*WORK TO DO*. Rewrite the listing from the line with "The height and width of the screenshot is (456, 602)." through the end, renaming "Instruction" to "Request" wherever it appears and keeping everything else the same. Leave the pictures out.

*SUPPLIED ENTRIES*.
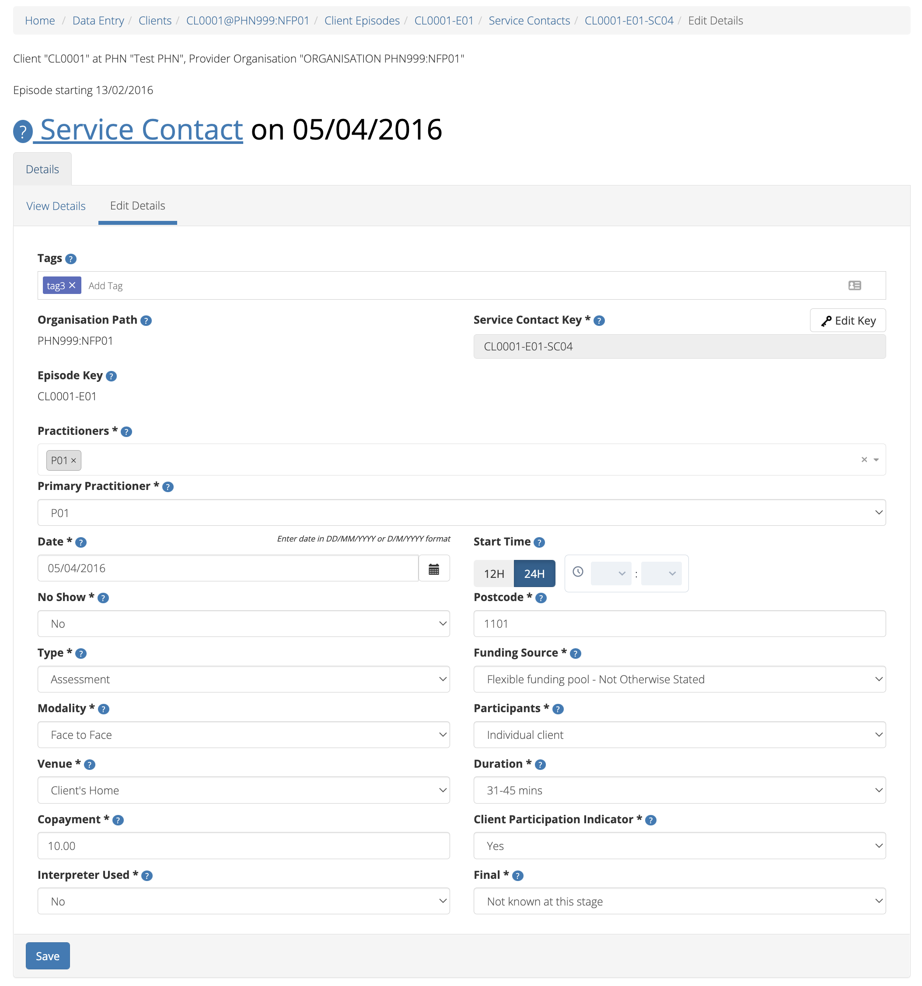
Task: Expand the No Show dropdown
Action: click(245, 624)
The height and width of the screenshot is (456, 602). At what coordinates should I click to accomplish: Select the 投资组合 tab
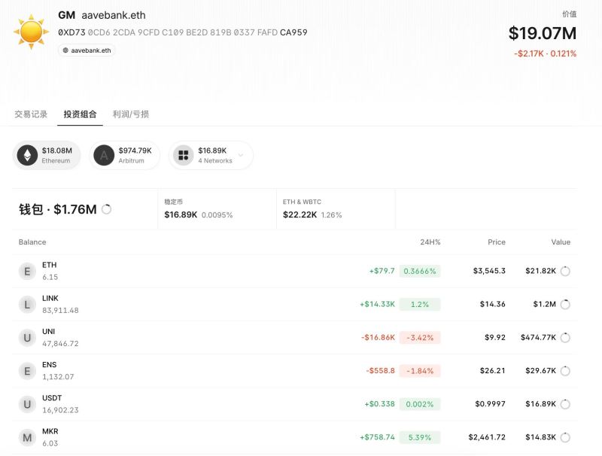pos(80,114)
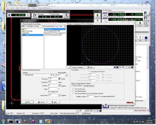Open Chrome from the Windows taskbar
This screenshot has width=156, height=125.
coord(48,121)
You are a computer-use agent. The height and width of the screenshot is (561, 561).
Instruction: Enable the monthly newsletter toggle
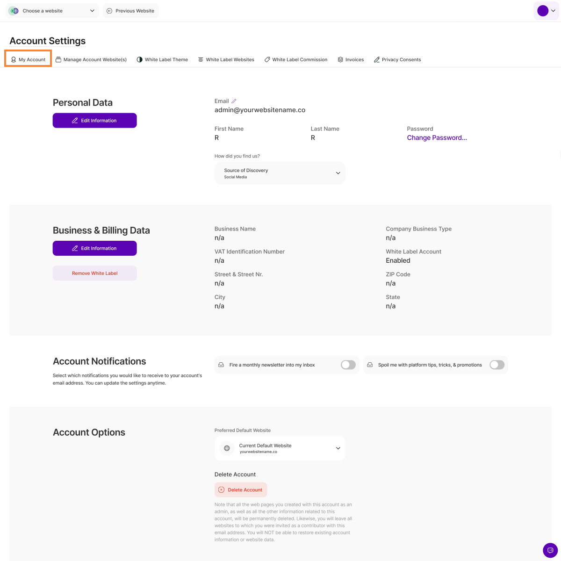[348, 365]
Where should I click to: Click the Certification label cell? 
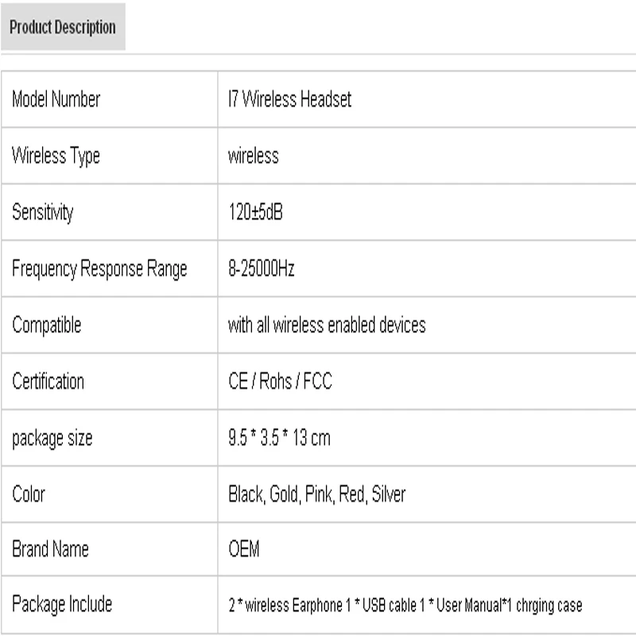pos(48,382)
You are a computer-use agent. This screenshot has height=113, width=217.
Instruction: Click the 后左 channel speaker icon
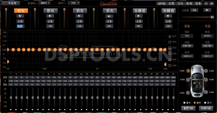(x=80, y=16)
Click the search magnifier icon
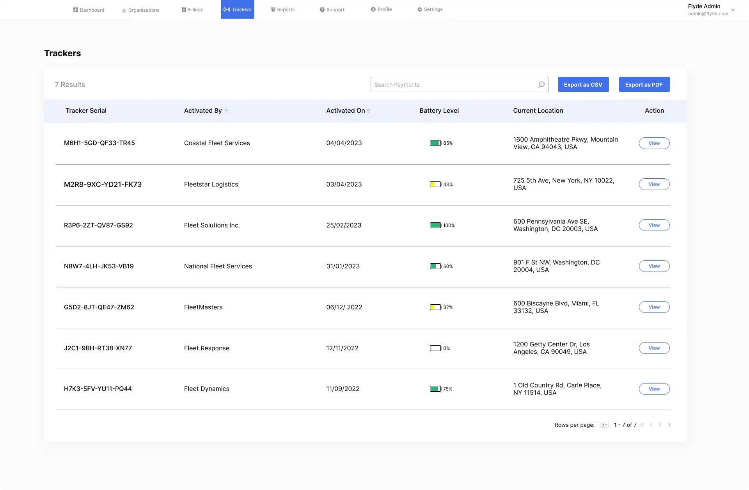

*TASK SOLUTION*.
The height and width of the screenshot is (456, 602). At what coordinates should I click to accomplish: Select the 投资组合 tab
pos(80,114)
Open Chrome from the Windows taskbar
This screenshot has width=156, height=125.
coord(48,121)
You are a computer-use agent. The height and width of the screenshot is (561, 561).
Request: Enable the monthly newsletter toggle
[348, 365]
Where should I click to: Click the Certification label cell? 
pos(48,382)
You are a computer-use agent. This screenshot has height=113, width=217.
Request: Click the 后左 channel speaker icon
(x=80, y=16)
Click the search magnifier icon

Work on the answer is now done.